TASK TO COMPLETE - In the listing below, rewrite as a JSON list of strings the lines starting with the line that contains "Open the Send" and going on through the line that contains "click(x=28, y=246)", one string per line, with blank lines left out.
=== STORED DATA ===
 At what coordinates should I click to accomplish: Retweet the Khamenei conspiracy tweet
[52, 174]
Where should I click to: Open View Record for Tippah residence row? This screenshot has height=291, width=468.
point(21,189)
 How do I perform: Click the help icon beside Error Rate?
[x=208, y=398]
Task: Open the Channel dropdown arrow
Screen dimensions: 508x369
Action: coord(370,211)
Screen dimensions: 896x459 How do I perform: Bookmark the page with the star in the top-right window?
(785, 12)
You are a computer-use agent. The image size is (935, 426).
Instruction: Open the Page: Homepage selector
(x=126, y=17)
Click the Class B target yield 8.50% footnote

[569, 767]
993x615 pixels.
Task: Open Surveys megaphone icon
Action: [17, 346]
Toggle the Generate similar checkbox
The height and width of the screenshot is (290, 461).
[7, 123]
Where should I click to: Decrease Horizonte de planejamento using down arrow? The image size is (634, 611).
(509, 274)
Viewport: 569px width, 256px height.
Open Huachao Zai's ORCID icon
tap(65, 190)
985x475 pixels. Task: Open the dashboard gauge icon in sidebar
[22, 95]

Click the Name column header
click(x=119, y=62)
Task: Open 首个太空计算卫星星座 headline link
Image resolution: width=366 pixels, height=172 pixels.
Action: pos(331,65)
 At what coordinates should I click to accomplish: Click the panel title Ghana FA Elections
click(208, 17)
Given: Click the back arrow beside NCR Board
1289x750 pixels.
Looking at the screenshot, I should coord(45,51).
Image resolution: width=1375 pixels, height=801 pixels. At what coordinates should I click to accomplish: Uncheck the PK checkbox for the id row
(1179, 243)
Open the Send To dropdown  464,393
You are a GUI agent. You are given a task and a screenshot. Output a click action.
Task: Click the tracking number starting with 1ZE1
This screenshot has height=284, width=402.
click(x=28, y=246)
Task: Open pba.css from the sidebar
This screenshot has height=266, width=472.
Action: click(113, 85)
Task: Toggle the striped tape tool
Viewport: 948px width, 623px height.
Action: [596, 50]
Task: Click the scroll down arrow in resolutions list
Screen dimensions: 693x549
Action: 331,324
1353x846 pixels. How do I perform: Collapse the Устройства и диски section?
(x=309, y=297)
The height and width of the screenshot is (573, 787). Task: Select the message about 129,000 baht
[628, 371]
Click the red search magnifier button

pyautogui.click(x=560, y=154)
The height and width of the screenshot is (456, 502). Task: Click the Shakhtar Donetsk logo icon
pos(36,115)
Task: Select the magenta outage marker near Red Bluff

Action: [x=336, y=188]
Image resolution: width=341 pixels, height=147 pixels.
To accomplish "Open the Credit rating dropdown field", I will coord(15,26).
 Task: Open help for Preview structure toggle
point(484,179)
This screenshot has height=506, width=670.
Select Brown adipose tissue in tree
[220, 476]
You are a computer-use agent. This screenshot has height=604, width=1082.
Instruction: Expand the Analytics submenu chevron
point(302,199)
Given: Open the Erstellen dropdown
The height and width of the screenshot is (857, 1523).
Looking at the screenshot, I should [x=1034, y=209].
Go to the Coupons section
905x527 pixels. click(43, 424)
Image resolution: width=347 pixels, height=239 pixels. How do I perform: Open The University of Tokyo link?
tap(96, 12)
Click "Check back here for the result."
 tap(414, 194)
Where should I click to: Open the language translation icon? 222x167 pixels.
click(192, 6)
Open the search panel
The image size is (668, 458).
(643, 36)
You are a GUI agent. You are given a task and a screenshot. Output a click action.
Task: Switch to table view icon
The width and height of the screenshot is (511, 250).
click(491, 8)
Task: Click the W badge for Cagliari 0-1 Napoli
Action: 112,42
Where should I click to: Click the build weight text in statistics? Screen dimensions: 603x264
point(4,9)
===
EXERCISE SOLUTION -
[
  "Open the Send To dropdown  464,393",
  "You are a GUI agent. You are given a task and a screenshot. Output a click action.",
  "Task: Click the tracking number starting with 1ZE1",
  "This screenshot has height=284, width=402.",
  "click(x=28, y=246)"
]